Contamination during an operation is unavoidable. Dietz et al.20) reported that 58% of the elective orthopedic surgeries had bacterial contamination. According to an intraoperative experiment, surgical wound, local bone harvested from decompression sites, gloves of surgeons and implants were contaminated by the same bacteria which were cultured from the room air of the operation theater, and the degree of contamination increased proportionally to the exposed time.11, 21) Latent spondylitis in PLIF has been reported as an unusual case.22, 23) However, our study showed that it was the major type of SSI in PLIF and strongly suggests that it could be a cardinal reason why PLIF has more SSI than PLF. It made us hypothesize that the chance of contamination by low virulence bacteria is higher and there are more refuges for them. The vectors more liable in contamination are local bone chips and cages, and the refuges are avascular disc material and intradiscal space which are not irrigated effectively. The reasons why diagnosis of O/SI was delayed include the late development of clinical symptoms, and inappropriate workup because of vague clinical manifestation. All O/SIs of the current study had no general fever or local inflammatory symptoms. Local tenderness and pain, which increased with motility, were the only clinical findings. All of them had compatible hematologic findings. Therefore, diagnosis depended on suspicion through clinical findings, and was confirmed by hematological and image tests. However, these kinds of symptoms are not rare in spine fusion patients, and simple radiological findings, such as implant loosening or erosion of end plates, are akin to aseptic nonunion. Many of the current cases were treated mistakenly as usual chronic back pain and received epidural steroid injections, even though manifestations of infection had already begun. Thus, the first step of diagnosis is having a suspicion. If it is supported by hematological examinations and image tests such as magnetic resonance imaging (MRI) and computed tomography (CT) scan, diagnosis can be decisive.
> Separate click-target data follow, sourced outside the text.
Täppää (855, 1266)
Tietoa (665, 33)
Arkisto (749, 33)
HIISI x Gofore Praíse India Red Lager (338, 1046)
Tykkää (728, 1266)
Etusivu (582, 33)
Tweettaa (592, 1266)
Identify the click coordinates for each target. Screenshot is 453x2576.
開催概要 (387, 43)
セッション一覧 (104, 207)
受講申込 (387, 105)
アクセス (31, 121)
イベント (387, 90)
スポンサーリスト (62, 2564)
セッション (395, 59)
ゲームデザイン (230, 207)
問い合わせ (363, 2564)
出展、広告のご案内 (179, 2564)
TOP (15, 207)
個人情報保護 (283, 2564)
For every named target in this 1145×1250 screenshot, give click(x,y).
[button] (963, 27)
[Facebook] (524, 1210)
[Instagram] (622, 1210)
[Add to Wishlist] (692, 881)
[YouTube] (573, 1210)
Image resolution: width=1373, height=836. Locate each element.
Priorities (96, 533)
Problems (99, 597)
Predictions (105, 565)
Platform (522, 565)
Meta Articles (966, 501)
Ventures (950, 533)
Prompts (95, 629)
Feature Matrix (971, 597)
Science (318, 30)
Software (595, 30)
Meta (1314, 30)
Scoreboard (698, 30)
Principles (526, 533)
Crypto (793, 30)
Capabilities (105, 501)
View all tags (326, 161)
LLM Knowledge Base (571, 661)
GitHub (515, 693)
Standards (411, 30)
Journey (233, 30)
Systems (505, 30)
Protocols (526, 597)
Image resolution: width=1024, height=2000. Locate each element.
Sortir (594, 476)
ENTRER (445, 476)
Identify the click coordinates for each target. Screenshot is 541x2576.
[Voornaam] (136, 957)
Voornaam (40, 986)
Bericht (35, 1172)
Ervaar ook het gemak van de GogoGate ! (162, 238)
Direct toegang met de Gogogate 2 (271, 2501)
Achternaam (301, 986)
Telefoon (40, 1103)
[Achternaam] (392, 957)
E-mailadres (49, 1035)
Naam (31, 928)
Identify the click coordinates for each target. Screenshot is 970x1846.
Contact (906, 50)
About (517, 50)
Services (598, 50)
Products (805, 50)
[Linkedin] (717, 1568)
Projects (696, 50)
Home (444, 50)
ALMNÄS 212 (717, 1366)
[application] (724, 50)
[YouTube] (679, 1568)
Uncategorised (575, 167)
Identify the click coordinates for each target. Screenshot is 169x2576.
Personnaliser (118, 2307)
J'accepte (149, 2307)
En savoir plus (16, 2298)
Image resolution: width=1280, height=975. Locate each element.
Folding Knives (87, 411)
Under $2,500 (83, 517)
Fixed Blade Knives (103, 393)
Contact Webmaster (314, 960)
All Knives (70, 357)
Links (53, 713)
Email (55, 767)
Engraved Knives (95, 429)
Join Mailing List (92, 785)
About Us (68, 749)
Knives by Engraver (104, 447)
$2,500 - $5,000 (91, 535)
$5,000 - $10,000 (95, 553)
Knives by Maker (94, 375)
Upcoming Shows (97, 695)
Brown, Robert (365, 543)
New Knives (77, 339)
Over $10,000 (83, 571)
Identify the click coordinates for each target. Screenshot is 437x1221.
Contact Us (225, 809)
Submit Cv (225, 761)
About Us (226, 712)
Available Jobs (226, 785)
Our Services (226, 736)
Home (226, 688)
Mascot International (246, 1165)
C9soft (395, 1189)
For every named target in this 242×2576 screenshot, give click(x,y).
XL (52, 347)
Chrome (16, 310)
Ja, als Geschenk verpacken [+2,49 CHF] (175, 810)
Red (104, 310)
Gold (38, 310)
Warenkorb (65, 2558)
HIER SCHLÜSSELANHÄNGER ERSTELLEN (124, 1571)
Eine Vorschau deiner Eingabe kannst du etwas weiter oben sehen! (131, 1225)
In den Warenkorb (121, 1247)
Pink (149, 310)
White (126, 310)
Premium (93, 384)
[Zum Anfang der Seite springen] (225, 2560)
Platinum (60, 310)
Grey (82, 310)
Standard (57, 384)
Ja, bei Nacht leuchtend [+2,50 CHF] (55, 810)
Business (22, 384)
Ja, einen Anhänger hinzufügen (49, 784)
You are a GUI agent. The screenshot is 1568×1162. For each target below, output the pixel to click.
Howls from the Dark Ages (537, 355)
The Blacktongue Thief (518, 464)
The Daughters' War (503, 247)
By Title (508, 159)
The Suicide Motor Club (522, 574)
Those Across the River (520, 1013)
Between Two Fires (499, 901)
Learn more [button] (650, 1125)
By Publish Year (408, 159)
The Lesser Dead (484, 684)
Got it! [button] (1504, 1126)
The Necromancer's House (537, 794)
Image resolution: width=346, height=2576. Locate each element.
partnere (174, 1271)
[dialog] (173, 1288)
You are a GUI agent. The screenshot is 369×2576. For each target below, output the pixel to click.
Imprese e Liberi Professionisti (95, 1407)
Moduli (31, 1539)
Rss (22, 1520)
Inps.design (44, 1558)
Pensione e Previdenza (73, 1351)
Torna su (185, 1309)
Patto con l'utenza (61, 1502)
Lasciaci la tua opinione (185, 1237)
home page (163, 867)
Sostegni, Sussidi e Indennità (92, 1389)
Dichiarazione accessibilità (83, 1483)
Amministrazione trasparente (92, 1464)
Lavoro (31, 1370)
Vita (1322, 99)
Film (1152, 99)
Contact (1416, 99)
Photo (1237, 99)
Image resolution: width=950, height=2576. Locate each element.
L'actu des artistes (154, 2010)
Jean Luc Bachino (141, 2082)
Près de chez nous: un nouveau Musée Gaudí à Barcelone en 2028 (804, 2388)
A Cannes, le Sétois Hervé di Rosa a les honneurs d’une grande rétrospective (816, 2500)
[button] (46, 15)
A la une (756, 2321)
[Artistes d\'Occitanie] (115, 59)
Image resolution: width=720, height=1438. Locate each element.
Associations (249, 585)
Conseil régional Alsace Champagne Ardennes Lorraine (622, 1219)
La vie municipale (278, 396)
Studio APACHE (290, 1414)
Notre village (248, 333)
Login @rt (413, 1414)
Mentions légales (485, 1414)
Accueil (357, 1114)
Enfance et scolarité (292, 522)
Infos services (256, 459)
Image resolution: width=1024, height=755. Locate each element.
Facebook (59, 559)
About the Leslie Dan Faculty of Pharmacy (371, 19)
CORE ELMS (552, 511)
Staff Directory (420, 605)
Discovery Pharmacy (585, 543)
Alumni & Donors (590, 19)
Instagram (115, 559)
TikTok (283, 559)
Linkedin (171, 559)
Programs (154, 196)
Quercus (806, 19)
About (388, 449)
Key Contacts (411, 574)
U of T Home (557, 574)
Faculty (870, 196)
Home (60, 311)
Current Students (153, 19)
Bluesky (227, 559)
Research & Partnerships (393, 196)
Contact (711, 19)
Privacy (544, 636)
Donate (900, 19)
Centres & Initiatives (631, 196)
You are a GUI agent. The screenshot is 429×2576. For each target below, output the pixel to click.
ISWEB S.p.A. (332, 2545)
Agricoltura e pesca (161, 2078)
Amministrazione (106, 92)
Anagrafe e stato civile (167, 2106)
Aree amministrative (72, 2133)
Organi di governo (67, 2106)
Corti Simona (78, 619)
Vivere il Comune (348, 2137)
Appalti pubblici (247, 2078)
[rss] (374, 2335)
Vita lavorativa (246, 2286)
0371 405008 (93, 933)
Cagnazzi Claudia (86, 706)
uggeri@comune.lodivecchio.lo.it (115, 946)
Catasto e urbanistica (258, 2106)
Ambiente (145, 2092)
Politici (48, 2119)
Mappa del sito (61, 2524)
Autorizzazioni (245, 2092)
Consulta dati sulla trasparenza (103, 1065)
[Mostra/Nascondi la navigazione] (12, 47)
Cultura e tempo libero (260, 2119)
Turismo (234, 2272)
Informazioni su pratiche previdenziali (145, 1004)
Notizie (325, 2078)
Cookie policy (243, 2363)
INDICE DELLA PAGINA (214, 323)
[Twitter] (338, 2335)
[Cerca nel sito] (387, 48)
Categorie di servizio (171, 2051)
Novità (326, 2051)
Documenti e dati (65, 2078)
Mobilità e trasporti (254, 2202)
There were several limitations in the current study. All potential variables for risk factors were not considered due to its retrospective design. Interbody graft materials were not unified. Even though auto-iliac bone, demineralized bone matrix, calcium phosphate, and fresh allergenic bone were added to extend the graft material, the major component was auto-local bone in all cases.

The rate of SSI in PLIF was 1.6%. The particular feature was O/SI, i.e., spondylitis, which did not have incisional infection. This kind of infection showed either no bacterial growth or bacteria with low virulence, and was not accompanied by general manifestations of infection. Contamination of local bone chips which were harvested while performing decompression was regarded as an important cause, and irrigation of these had a preventive effect. Longer operation time also increased the risk independently. Latent spondylitis caused by low virulence bacteria developed later. Furthermore, appropriate diagnosis and treatment were delayed due to its vague and confusing clinical and radiological findings. Thus, having a clinical suspicion should be followed by hematological tests and image tests such as MRI and CT to reach a confirmatory diagnosis. Given the causative organisms were normal floras of human skin, thorough control of operation environment is considered to reduce SSI in PLIF.

Notes

CONFLICT OF INTEREST:No potential conflict of interest relevant to this article was reported.